Et, de fait, au long de ces pages, les citations que nous lisons ne comportent pas de guillemets, de nom d’auteur, bref elle ne sont pas « référencées »: elles sont disposées les unes à la suite des autres comme si elles étaient de Marcel Cohen lui-même. Imposture? Non, car les sources sont en fin de volume, indiquées en bonne et due forme.
Ce dispositif est guidé, traversé par une une idée forte dont il se veut l’illustration: nous sommes les livres que nous avons lus, notre personnalité est une illusion, un leurre mental, une bouée pour donner quelque consistance à notre auto-estime ou à notre incurable narcissisme. Nous ne sommes que la trace (singulière certes) laissée par nos rencontres avec les textes. Pas une des pensées qui nous vient n’est nôtre. Quelqu’un, quelque-part, sur une échelle des temps que nous ignorons l’a eue ou l’aura. Car tout a été dit, nous ne faisons que répéter (« nous ne faisons que nous entregloser » disait Montaigne). Cette affirmation ou hypothèse (c’est selon) déroutante, a permis à Jorge Luis Borges – qui ne croyait nullement à l’originalité de l’Auteur – quelques belles dérives littéraires. Dans une célèbre nouvelle publiée en 1941, La Bibliothèque de Babel, Borges imagine une bibliothèque totale composée de tous les livres de 410 pages possibles, comprenant toutes les combinaisons possibles de symboles orthographiques, tout ce qu’il est possible d’exprimer, dans toutes les langues. Tout est consultable dans les rayonnages, proclamait Borges, avant même qu’il ne soit écrit, perdu au milieu de caractères incohérents*. Y compris Autoportrait en lecteur, la compilation que nous propose Marcel Cohen faite de l’étoffe de tous les rêves des écrivains qui le hantent.
L’autre intérêt de ce livre étonnant est que le choix opéré par le « lecteur-citateur » donne à lire une sorte de portrait en creux de Marcel Cohen, offrant l’image d’un paysage intérieur exigeant (je veux dire éminemment éthique) avec ses préférences, ses détestations, ses obsessions, ses impossibilités, comme ses scrupules**. Rien d’étonnant de la part d’un écrivain extraordinairement discret s’il en est, pudique au point d’écrire « Un homme… » plutôt que « je » dans la merveilleuse série des Faits***. Quoiqu’en dise Marcel Cohen page 119 citant les mots de Julio Cortazar (cités par Roger Grenier!), il s’agit bien d’ « un autoportrait d’où l’artiste aurait eu l’élégance de se retirer ».

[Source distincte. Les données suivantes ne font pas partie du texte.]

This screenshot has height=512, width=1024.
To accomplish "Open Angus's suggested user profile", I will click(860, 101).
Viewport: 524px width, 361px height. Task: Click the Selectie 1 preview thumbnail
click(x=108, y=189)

Marcel Cohen, Autoportrait en lecteur, Éric Pesty. LRSP (livre reçu en service de presse)

* La Bibliothèque de Babel a redonné de la vigueur à un vieux théorème mathématique, le « paradoxe du singe savant »: si on lui donne suffisamment de temps (l’éternité!), un chimpanzé qui tape au hasard sur le clavier d’une machine à écrire pourra presque sûrement produire une copie d’Hamlet de Shakespeare.
** ceux d’un auteur travaillé par l’impératif de vérité, de la parole juste comme dans Sur la scène intérieure (Gallimard, L’un et l’autre, 2013) pour évoquer le crime qui le priva très jeune de sa mère, de son père, de sa petite sœur, de ses grands-parents paternels, de deux oncles et d’une tante, raflés puis disparus à Auschwitz en 1943 et 1944.
*** Faits. Lecture courante à l’usage des grands débutants, Gallimard, 2002; Faits, II, Gallimard, 2007; Faits, III. Suite et fin, Gallimard, 2010.

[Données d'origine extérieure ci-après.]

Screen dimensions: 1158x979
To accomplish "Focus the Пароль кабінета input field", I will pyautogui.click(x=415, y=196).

Illustrations: Marcel Cohen, photographie de Catherine Hélie / Éditions Eric Pesty.

  1. Pascale BM says:

    J’avoue n’avoir pas toujours un regard complaisant pour les citations, à moins que ce ne soit pour le(s) citateur(s)… trop souvent simples boites à enregistrement des formulations d’autres, auquel il prête (lui qui prend) un effet magique mais négatif compensatoire. Le disant, je pense il est vrai à l’un d’eux en particulier, compulsif du petit carnet et du crayon pour noter, noter, noter, ce qui d’ailleurs est un ralentisseur de mémoire. Donc je ne suis pas juste à l’égard de ce que je viens de lire sur le livre de Marcel Cohen. Qui ne doit certainement pas entrer dans cette catégorie, et même en être aux antipodes.
    Tellement en accord, en revanche, avec l’idée que nous ne sommes que -version optimiste, nous sommes « avant tout »- faits de nos lectures. Sans vouloir être trop solennelle, je dirais bien quand même, seuls ceux qui le sont le savent. N’être pas ce lecteur-là, qui se laisse glisser, noyé volontaire, dans les mots et les pensées autres et des autres, accepte d’en être malaxé et maltraité aussi, seul ce lecteur-là sait à quel point c’est juste, et ne pense pas une seule nanoseconde que cette dette incommensurable le soumet. Il sait qu’elle l’oblige. Dans l’apprentissage d’une grandeur qui passe par l’humilité reconnaissante.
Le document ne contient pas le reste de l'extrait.